Eu posso afirmar biblicamente, sem problema algum, que a aliança de Deus é ratificada (confirmada) com a Sua lei sendo selada em nós:
"Resguarda o testemunho, sela a lei no coração dos Meus discípulos" (Isaías 8:16)
Todavia, ao dizer que a aliança no Antigo Testamento estava escrita em tábuas de pedra e, na aliança do Novo Testamento, a lei estava escrita nos corações, estou cometendo injustiça contra Deus e Sua Palavra, pois não é isso que diz as Escrituras. É isso que quero compartilhar com vocês. Sempre, entenda a ênfase, SEMPRE foi do propósito do SENHOR que a Sua lei fosse escrita nos corações. As tábuas dos dez mandamentos eram apenas um símbolo de algo que deveria estar em nós. Moisés subiu ao monte Sinai para receber as tábuas da lei que Deus escreveu com o Seu próprio dedo, quando desceu o povo estava adorando um bezerro de ouro com festa, musica e até orgias sexuais em público, naquele momento Moisés quebra as duas tábuas (que foram reescritas por Deus, posteriormente). Mas perceba, a aliança com Deus não foi quebrada porque Moisés quebrou as tábuas, e sim porque o povo, em seu coração, havia quebrado a aliança.

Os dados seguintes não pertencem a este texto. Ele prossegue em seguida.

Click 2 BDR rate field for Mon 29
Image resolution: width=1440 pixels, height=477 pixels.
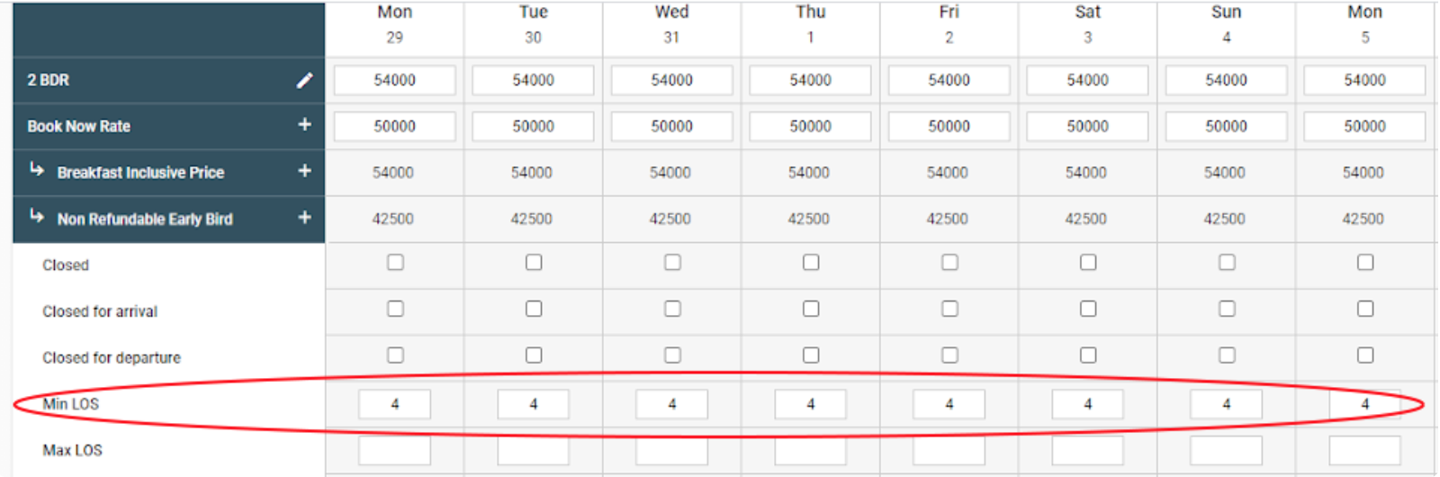pyautogui.click(x=394, y=80)
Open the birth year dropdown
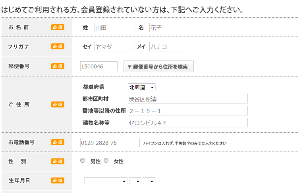This screenshot has width=307, height=193. (106, 181)
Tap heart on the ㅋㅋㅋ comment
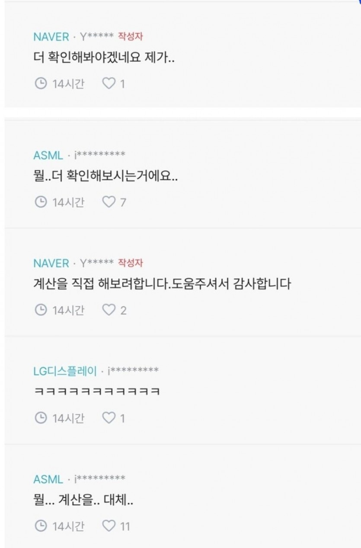The height and width of the screenshot is (548, 361). pos(109,418)
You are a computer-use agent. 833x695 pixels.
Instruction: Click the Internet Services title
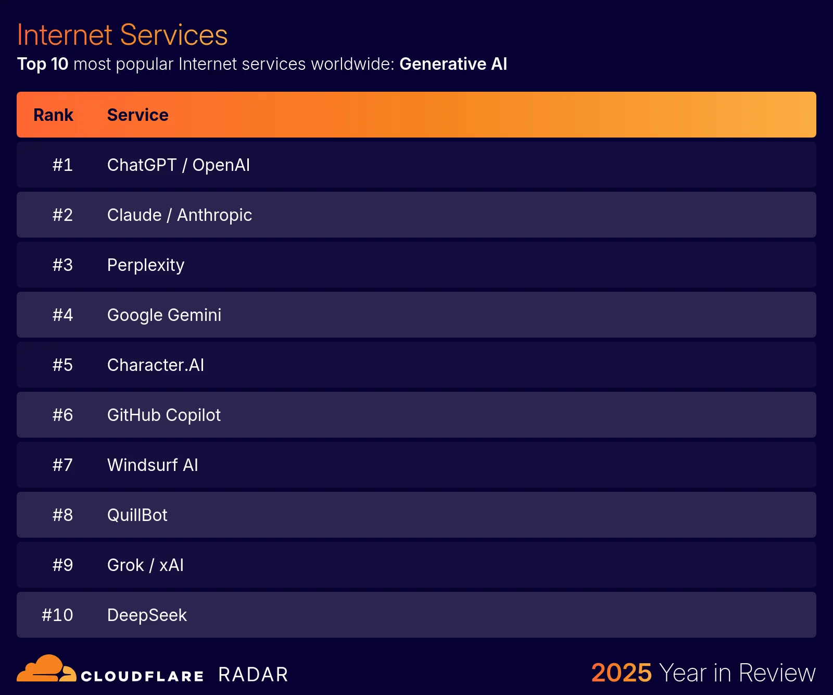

O profeta Isaías foi claro ao transmitir a mensagem de Deus: "sela a lei no coração dos Meus discípulos". Não pode ser em outro lugar a não ser no coração. Se a lei de Deus não estiver gravada em nossos corações (e quem faz isso é o Espírito Santo através do Seu batismo) seremos tão legalistas quanto foram os judeus da época de Jesus e Paulo.

Ao compararmos Jeremias 31:33 (Antigo Testamento) com Hebreus 8:10 (Novo Testamento) perceberemos que o propósito de Deus sempre foi escrever a Sua lei em nosso coração e isso não mudou com a morte expiatória de Jesus, pois a lei não justifica ninguém, nunca justificou e nunca justificará. Desde o Antigo Testamento, era a fé em Deus, a fé no que o sacrifício da lei cerimonial representava que permitia o pecador receber a graça de Deus e o Seu perdão. Deus não muda! "Porque eu, o SENHOR, não mudo" (Ml 3:6). Que maravilha saber isso. O mesmo Deus que abriu o mar vermelho, que libertou o povo do Egito com braço forte e mão estendida, é o Deus que enviou Seu Filho, Jesus Cristo, para nos libertar do pecado e salvar da ira vindoura. Só através da graça de Cristo e da unção do Espírito Santo podemos receber o sinal da aliança de Deus, os dez mandamentos, escritos em nosso coração e vivermos em obediência como Jesus viveu. Oro ao SENHOR para que Ele continue se santificando na verdade da Tua Palavra. Amém!